● Instrucciones de la tarea: Prolonga la entrevista al arquitecto a partir de su última línea, la pregunta «¿No?».

● Pasaje proporcionado:
════
Pues sí. Es mi manera de mantenerme en forma. Te da tiempo para pensar y te permite tomar el pulso a los lugares.
Allí tendrá que vestir de otra manera. ¿O acude con sus legendarias camisas de cuello Mao?
No, allí requieren otro tipo de vestimenta. Pero voy poco. Es demasiado lento para mí. Despacho con Ken Livingstone [alcalde de Londres] una vez por semana.
¿Por qué siempre viste esas camisas? ¿Estética? ¿Ideología?
No me gustan las corbatas. Pero la decisión no es política, puede ser estética o anticonformista. De pequeño, al ser disléxico, siempre fui un niño poco integrado. Luego, de mayor, en lugar de sufrir por ello aprendí el valor de ser distinto. Tal vez sea eso. Pero no lo sé muy bien. No lo he pensado nunca. Puede que fuera mi madre. A ella le gustaban los colores intensos. A mí la parte estética me viene de mi madre.
Ella también era italiana
Todos en mi familia. El primero era un Rogers de Sutherland que se fue a Venecia hace 200 años. De allí pasaron a Florencia, y luego regresamos tras la II Guerra Mundial, huyendo del fascismo. Mi madre ha sido una persona muy importante en mi vida. Mientras vivió hablé con ella a diario. Ella nos enseñó, a mi hermano y a mí, el amor por los colores, por buscar lo bello y por ensuciarse con el barro.
La madre, italiana y ceramista, de este hombre de 73 años aparecerá varias veces en la conversación. Estamos sentados en el River Café, el restaurante en el edificio junto a su estudio que ha convertido a su segunda mujer en una celebridad gastronómica local. Ruth Rogers abrió el negocio hace 12 años y se ha hecho famosa firmando libros de recetas italianas. Rogers recurre a esa parte italiana con frecuencia. A ella atribuye su talante creativo, su naturaleza sociable, su preocupación por el espacio público y hasta su gusto por la vida. La mañana de la entrevista no es la de un día cualquiera. Tony Blair, el político que creyó en las ideas de este arquitecto, anuncia su retirada.
Blair ha sido una figura clave en la arquitectura de su país y en su propia carrera. ¿Cómo juzga su legado?
Si hablamos de regeneración urbana, porque no vamos a hablar de Irak...
¿No?
════
[Algunos registros]
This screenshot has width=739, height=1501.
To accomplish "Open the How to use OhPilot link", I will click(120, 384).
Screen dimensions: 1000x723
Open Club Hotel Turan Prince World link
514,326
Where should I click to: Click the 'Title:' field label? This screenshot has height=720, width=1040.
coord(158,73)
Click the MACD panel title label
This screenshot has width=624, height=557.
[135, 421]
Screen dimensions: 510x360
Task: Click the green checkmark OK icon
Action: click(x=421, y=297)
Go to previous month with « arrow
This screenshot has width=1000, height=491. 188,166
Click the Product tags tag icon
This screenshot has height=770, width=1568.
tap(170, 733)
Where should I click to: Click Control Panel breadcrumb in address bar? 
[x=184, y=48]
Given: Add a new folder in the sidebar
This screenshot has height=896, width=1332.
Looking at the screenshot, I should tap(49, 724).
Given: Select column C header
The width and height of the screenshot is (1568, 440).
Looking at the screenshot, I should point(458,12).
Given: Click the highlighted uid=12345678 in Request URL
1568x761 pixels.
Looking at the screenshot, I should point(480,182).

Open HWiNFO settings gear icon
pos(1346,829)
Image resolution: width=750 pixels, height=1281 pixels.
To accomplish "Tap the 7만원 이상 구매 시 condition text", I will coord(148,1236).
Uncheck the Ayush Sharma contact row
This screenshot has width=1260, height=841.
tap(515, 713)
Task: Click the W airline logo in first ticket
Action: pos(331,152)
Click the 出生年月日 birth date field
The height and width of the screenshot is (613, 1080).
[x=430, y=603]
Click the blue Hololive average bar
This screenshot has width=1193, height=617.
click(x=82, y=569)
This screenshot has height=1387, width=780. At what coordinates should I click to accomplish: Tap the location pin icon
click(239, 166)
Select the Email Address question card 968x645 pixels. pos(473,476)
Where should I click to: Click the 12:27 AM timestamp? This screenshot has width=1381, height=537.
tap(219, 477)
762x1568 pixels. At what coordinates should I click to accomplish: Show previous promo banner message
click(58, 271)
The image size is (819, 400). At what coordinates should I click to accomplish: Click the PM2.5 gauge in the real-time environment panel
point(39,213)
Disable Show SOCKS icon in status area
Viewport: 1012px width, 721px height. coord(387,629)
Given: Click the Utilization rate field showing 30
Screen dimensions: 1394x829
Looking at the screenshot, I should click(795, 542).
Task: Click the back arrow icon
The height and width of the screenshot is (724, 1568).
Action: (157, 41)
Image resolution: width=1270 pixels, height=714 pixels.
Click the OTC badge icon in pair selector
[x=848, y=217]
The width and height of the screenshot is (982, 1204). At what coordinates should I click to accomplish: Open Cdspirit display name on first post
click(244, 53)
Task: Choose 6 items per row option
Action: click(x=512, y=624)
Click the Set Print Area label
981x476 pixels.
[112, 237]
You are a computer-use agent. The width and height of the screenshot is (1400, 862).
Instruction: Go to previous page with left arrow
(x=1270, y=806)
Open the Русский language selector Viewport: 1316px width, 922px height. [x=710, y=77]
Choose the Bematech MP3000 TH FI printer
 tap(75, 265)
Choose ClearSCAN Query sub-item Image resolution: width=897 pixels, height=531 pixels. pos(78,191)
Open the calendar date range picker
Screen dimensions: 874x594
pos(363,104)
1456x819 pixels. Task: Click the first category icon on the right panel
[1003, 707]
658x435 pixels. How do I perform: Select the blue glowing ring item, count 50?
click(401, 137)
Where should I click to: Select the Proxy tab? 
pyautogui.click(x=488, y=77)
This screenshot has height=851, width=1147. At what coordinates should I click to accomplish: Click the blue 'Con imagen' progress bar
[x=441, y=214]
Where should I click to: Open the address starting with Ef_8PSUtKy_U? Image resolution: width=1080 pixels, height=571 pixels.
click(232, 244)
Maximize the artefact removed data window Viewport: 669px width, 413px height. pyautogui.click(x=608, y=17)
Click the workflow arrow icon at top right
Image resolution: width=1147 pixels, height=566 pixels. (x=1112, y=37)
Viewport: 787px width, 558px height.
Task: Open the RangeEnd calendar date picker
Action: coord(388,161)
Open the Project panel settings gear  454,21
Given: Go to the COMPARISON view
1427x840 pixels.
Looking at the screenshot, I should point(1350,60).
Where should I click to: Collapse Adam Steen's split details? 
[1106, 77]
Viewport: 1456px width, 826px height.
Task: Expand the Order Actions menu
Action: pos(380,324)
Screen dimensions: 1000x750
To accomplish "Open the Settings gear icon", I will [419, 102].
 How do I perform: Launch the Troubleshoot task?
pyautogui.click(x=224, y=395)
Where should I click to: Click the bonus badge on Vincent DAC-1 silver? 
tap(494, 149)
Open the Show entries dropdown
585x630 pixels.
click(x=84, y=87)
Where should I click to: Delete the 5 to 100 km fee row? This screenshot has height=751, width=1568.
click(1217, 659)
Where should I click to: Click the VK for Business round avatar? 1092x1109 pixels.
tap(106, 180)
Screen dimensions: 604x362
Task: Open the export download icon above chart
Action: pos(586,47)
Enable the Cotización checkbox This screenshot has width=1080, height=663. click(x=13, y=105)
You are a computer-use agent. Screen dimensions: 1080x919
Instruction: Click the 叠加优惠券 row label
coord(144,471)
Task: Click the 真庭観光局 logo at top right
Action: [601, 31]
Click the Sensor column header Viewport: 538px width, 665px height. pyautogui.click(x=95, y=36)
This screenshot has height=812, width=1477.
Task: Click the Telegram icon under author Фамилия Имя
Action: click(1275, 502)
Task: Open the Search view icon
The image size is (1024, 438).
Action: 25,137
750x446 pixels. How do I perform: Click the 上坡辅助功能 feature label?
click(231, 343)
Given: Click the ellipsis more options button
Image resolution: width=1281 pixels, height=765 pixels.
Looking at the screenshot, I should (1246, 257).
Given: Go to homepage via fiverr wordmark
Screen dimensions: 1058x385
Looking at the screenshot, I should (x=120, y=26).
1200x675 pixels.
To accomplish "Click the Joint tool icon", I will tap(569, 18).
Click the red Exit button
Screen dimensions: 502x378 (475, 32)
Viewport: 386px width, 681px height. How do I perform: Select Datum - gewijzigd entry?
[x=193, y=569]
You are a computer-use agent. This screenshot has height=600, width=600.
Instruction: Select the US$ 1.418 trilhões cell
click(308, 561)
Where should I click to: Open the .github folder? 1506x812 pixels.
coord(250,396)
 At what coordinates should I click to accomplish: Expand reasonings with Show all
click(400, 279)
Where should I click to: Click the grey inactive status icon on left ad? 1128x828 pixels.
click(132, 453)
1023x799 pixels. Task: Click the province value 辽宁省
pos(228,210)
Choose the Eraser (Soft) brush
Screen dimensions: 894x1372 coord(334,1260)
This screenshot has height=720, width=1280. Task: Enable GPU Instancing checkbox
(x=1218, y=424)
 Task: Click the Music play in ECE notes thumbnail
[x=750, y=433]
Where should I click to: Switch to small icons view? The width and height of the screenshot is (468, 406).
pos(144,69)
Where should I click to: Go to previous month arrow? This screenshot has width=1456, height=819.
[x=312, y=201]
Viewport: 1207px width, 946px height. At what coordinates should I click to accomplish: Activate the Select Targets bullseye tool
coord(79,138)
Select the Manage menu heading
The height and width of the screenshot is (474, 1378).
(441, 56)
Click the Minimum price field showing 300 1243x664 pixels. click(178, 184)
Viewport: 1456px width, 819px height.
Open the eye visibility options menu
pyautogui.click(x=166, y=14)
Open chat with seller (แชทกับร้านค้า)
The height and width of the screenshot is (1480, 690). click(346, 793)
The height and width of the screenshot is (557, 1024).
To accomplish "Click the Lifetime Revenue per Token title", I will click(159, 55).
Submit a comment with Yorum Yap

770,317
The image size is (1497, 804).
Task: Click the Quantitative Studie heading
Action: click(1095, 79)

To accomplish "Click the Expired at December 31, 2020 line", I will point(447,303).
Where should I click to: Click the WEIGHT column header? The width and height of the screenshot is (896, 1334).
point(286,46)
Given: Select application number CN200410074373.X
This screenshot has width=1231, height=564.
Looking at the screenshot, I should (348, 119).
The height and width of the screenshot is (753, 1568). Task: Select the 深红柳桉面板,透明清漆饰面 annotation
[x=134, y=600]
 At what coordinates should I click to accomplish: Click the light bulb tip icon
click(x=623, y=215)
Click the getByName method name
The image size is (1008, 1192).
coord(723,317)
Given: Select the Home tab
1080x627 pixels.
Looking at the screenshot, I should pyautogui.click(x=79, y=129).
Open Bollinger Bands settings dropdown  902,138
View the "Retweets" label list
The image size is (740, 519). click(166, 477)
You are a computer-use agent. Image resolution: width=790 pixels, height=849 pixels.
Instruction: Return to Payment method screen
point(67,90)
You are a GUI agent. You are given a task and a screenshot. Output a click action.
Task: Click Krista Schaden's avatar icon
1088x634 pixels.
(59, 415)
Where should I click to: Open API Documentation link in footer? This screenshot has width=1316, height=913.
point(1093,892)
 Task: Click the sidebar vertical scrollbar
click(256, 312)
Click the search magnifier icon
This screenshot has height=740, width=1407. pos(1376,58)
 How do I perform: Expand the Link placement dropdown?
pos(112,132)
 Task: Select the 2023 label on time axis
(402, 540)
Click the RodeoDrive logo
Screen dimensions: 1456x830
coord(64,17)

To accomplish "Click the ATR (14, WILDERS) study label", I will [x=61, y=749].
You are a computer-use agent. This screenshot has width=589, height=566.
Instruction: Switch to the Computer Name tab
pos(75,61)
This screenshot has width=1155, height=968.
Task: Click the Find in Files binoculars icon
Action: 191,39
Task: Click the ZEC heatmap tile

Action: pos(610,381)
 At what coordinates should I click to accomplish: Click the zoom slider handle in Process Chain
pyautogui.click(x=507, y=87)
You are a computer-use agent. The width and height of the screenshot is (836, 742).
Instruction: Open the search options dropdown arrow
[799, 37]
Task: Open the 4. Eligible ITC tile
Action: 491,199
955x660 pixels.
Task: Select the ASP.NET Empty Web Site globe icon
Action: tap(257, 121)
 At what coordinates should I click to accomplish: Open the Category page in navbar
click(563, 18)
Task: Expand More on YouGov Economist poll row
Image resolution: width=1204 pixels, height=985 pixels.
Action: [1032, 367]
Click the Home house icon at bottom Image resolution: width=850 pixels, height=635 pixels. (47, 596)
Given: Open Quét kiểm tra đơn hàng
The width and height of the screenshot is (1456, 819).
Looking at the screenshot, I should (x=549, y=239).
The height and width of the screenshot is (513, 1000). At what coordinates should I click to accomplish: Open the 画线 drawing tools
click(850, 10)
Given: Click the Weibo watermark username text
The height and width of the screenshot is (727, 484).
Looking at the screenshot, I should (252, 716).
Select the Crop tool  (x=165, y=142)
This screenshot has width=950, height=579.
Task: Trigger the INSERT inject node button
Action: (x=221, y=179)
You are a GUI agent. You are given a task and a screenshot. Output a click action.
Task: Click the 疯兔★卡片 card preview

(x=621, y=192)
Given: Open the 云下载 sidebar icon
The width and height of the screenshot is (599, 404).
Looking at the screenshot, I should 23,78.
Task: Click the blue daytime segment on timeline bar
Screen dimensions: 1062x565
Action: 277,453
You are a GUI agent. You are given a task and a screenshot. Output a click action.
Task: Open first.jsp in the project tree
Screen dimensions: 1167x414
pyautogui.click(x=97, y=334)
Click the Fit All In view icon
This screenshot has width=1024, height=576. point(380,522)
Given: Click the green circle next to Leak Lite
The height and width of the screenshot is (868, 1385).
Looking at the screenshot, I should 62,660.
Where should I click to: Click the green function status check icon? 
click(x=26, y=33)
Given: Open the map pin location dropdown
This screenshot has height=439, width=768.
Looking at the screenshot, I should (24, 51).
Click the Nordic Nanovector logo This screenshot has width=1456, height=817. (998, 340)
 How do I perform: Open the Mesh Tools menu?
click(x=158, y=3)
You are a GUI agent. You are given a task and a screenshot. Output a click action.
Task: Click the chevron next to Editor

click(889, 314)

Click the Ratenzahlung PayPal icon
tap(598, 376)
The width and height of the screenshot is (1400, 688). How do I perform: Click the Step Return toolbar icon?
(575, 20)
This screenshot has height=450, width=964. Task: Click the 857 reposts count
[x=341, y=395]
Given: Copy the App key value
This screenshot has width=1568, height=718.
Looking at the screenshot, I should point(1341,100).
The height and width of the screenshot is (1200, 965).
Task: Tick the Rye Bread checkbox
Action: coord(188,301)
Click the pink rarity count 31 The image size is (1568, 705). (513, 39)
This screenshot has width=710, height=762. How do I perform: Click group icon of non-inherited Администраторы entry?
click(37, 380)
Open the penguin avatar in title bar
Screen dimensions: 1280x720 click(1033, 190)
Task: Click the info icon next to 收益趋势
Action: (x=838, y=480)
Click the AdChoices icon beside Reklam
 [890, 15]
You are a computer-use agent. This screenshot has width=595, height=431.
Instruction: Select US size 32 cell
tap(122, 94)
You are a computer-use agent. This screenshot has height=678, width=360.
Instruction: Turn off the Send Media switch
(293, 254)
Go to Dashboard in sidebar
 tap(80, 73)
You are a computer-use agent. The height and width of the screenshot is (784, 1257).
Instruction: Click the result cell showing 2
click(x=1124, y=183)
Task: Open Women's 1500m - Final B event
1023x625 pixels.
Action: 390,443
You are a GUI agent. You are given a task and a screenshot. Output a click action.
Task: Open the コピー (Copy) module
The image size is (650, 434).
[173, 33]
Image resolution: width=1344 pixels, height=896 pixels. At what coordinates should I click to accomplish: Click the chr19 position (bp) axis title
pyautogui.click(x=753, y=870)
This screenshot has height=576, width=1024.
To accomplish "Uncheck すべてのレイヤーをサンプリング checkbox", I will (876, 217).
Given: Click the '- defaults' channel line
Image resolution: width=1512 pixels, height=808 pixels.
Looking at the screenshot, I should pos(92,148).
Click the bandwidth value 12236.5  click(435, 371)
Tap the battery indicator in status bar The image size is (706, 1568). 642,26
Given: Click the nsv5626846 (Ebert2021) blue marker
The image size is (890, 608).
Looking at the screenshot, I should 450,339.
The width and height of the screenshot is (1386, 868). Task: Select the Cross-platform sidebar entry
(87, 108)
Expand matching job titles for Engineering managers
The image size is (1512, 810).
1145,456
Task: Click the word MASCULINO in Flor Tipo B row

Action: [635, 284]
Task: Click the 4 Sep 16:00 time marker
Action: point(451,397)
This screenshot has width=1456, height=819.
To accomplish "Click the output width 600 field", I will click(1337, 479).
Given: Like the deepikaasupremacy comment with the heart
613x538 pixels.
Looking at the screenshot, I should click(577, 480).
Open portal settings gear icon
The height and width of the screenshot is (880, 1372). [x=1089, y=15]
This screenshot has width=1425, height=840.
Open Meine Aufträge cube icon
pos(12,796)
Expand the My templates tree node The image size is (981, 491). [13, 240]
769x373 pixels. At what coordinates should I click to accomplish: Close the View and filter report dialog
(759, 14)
════
● Respuesta correcta:
Si quiere, hablaremos. Pero empecemos por lo positivo. Sin duda ha asentado las bases para la regeneración de las ciudades británicas. ¿Cómo? Densificándolas. Ha dado prioridad a reconstruir los núcleos urbanos en lugar de apostar por la expansión y el crecimiento, que es lo que las ciudades suelen hacer hoy. Por primera vez en mucho tiempo, la gente está regresando, volvemos al centro. Manchester, por ejemplo, ha pasado de tener un centro sin residentes a tener 250.000 ciudadanos que han elegido vivir allí. En Liverpool sucede lo mismo.
¿Por qué es importante que la gente regrese al centro?
Porque es la vida diaria de los ciudadanos lo que construye una ciudad. Una ciudad habitada está siempre más cuidada. No podemos tener vacíos en el centro por delincuencia y salir a construir fuera como si en el corazón no pasase nada. Las ciudades deben tener un límite. Antes que apostar por extender hay que tratar de recuperar y sanear los centros.
En España estamos todavía en la fase uno. Los precios hacen muy difícil vivir en el centro de las ciudades.
Aquí tratamos de compensarlo con vivienda social. La vivienda social no puede estar en guetos. Si apostamos por la integración, debe repartirse por todos los barrios. Y un Gobierno laborista apuesta por la integración.
¿Cómo se puede integrar a la población con la arquitectura?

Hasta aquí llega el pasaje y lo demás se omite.